[Reading text]
A habit is a routine or behaviour that is performed regularly, and in many cases, automatically.
In the long run, the quality of our lives depends on the quality of our habits. This summary includes a step-by-step plan for building better habits – cue, craving, response, and reward – and the four laws of behaviour change that evolve out of these steps.
There’s no one right way to create better habits, but this summary describes an approach that will be effective regardless of where you start or what you’re trying to change.
Too often, we convince ourselves that massive success requires massive action. However, the difference a tiny improvement can make over time is astounding. The effects of your habits multiply as you repeat them.
We often dismiss small changes because they don’t seem to matter, but over your lifetime, these choices determine the difference between who you are and who you could be.
Habits are a double-edged sword. Bad habits can cut you down just as easily as good habits can build you up. Your habits can compound for you or against you. Productivity, knowledge, and relationships positively compound. Stress, negative thoughts and outrage negatively compound.
An atomic habit is a tiny change, a marginal gain, a 1% improvement. They are little habits that are part of a larger system. Just as atoms are the building blocks of molecules, atomic habits are the building blocks of remarkable results.
There are three layers of behaviour changes. The first layer is changing your outcomes, such as losing weight, publishing a book, or winning a championship. The second layer is changing your process, such as implementing a new routine at the gym, decluttering your desk, or developing a meditation practice. The third and deepest layer is changing your identity, such as your worldview, your self-image, or your judgements about yourself and others.

[Rows]
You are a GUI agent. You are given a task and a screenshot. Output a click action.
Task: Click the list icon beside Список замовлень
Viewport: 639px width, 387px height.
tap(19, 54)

---

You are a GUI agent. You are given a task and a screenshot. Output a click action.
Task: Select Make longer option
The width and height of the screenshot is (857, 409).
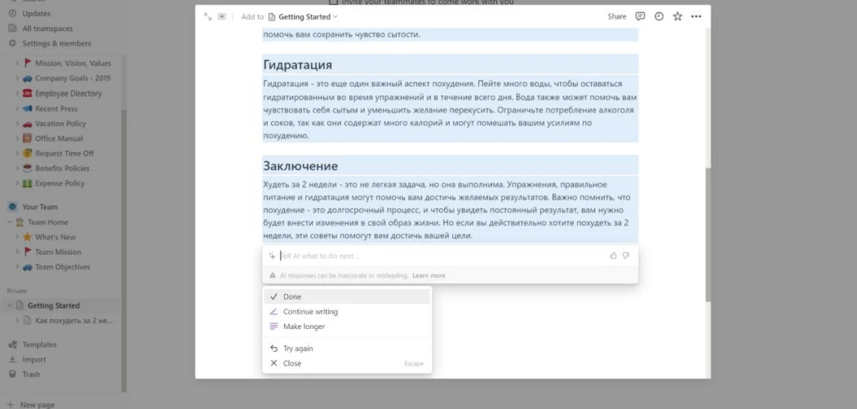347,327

[Exercise objective] Reproduce the passage on habits word for word, from its first sentence to its last.

[Written reply]
A habit is a routine or behaviour that is performed regularly, and in many cases, automatically.
In the long run, the quality of our lives depends on the quality of our habits. This summary includes a step-by-step plan for building better habits – cue, craving, response, and reward – and the four laws of behaviour change that evolve out of these steps.
There’s no one right way to create better habits, but this summary describes an approach that will be effective regardless of where you start or what you’re trying to change.
Too often, we convince ourselves that massive success requires massive action. However, the difference a tiny improvement can make over time is astounding. The effects of your habits multiply as you repeat them.
We often dismiss small changes because they don’t seem to matter, but over your lifetime, these choices determine the difference between who you are and who you could be.
Habits are a double-edged sword. Bad habits can cut you down just as easily as good habits can build you up. Your habits can compound for you or against you. Productivity, knowledge, and relationships positively compound. Stress, negative thoughts and outrage negatively compound.
An atomic habit is a tiny change, a marginal gain, a 1% improvement. They are little habits that are part of a larger system. Just as atoms are the building blocks of molecules, atomic habits are the building blocks of remarkable results.
There are three layers of behaviour changes. The first layer is changing your outcomes, such as losing weight, publishing a book, or winning a championship. The second layer is changing your process, such as implementing a new routine at the gym, decluttering your desk, or developing a meditation practice. The third and deepest layer is changing your identity, such as your worldview, your self-image, or your judgements about yourself and others.